##### Records supplied

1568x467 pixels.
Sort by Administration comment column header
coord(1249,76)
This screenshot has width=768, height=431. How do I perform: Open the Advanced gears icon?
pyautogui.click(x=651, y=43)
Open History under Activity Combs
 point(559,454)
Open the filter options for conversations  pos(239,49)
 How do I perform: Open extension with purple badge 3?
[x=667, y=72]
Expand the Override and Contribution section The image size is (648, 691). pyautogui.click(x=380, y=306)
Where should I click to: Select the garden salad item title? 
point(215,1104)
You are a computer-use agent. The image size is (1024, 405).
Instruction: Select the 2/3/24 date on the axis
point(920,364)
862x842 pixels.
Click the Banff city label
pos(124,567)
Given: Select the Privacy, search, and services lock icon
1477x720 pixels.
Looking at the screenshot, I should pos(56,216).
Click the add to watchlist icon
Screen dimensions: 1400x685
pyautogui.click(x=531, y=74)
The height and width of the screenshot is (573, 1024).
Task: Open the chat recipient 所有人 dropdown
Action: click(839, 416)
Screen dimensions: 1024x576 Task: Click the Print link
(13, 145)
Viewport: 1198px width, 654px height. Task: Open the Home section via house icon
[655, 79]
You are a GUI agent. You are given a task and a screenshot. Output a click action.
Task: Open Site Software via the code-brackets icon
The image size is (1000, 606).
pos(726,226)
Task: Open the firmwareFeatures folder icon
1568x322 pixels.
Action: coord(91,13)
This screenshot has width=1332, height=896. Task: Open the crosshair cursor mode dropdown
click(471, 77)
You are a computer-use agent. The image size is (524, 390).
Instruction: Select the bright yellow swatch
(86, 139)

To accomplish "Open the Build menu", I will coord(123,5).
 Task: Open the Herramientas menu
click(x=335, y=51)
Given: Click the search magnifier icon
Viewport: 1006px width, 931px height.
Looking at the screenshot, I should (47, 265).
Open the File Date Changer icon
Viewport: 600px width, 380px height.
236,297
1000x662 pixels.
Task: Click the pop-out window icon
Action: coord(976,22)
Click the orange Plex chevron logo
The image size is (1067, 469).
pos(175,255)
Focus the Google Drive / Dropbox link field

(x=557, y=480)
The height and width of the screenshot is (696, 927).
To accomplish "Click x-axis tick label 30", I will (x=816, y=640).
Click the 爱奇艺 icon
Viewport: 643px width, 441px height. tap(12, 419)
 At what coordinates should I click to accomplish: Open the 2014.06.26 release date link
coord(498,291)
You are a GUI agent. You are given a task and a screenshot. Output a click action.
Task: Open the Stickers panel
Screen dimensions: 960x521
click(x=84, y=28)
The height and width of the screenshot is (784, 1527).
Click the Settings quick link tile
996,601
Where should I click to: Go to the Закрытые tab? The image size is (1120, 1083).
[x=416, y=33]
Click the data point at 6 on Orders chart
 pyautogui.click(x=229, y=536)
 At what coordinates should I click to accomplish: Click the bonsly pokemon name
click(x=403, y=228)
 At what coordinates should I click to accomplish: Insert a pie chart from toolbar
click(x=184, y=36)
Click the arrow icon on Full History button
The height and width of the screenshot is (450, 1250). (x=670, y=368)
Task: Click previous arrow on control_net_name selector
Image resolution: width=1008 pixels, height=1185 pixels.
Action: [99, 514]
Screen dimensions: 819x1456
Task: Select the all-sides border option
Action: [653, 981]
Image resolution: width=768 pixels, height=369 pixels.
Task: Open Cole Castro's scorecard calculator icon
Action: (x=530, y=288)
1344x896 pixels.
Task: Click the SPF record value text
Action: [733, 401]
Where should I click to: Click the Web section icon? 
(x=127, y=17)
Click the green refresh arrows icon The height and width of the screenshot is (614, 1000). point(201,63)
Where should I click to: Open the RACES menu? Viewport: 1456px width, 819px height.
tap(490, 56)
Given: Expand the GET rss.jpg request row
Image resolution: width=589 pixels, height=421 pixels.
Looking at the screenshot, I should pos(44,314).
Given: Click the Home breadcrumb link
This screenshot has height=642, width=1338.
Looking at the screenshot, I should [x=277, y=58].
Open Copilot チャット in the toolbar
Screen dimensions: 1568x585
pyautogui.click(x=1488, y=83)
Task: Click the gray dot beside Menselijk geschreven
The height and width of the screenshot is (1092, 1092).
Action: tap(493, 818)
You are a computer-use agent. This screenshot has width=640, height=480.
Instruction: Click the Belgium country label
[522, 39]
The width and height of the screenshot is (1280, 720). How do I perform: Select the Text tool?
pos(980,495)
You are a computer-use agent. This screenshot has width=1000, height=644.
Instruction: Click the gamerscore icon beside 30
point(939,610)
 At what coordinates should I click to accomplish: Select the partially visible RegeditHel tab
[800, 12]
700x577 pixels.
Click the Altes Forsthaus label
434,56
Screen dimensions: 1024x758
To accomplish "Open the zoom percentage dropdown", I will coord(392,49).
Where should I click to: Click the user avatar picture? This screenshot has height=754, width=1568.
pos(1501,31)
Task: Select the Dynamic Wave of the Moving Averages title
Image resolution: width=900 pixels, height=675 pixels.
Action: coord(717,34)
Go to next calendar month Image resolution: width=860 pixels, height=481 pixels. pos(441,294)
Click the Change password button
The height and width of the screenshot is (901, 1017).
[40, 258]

##########

> _Exercise task_:
Transcribe the data between the lines holding "Viewport: 1198px width, 654px" and "click(x=84, y=28)", inclusive, reproducing every line as it appears.

> _The response_:
Viewport: 1198px width, 654px height. Task: Open the Home section via house icon
[655, 79]
You are a GUI agent. You are given a task and a screenshot. Output a click action.
Task: Open Site Software via the code-brackets icon
The image size is (1000, 606).
pos(726,226)
Task: Open the firmwareFeatures folder icon
1568x322 pixels.
Action: coord(91,13)
This screenshot has width=1332, height=896. Task: Open the crosshair cursor mode dropdown
click(471, 77)
You are a computer-use agent. The image size is (524, 390).
Instruction: Select the bright yellow swatch
(86, 139)

To accomplish "Open the Build menu", I will coord(123,5).
 Task: Open the Herramientas menu
click(x=335, y=51)
Given: Click the search magnifier icon
Viewport: 1006px width, 931px height.
Looking at the screenshot, I should (47, 265).
Open the File Date Changer icon
Viewport: 600px width, 380px height.
236,297
1000x662 pixels.
Task: Click the pop-out window icon
Action: coord(976,22)
Click the orange Plex chevron logo
The image size is (1067, 469).
pos(175,255)
Focus the Google Drive / Dropbox link field

(x=557, y=480)
The height and width of the screenshot is (696, 927).
To accomplish "Click x-axis tick label 30", I will (x=816, y=640).
Click the 爱奇艺 icon
Viewport: 643px width, 441px height. tap(12, 419)
 At what coordinates should I click to accomplish: Open the 2014.06.26 release date link
coord(498,291)
You are a GUI agent. You are given a task and a screenshot. Output a click action.
Task: Open the Stickers panel
Screen dimensions: 960x521
click(x=84, y=28)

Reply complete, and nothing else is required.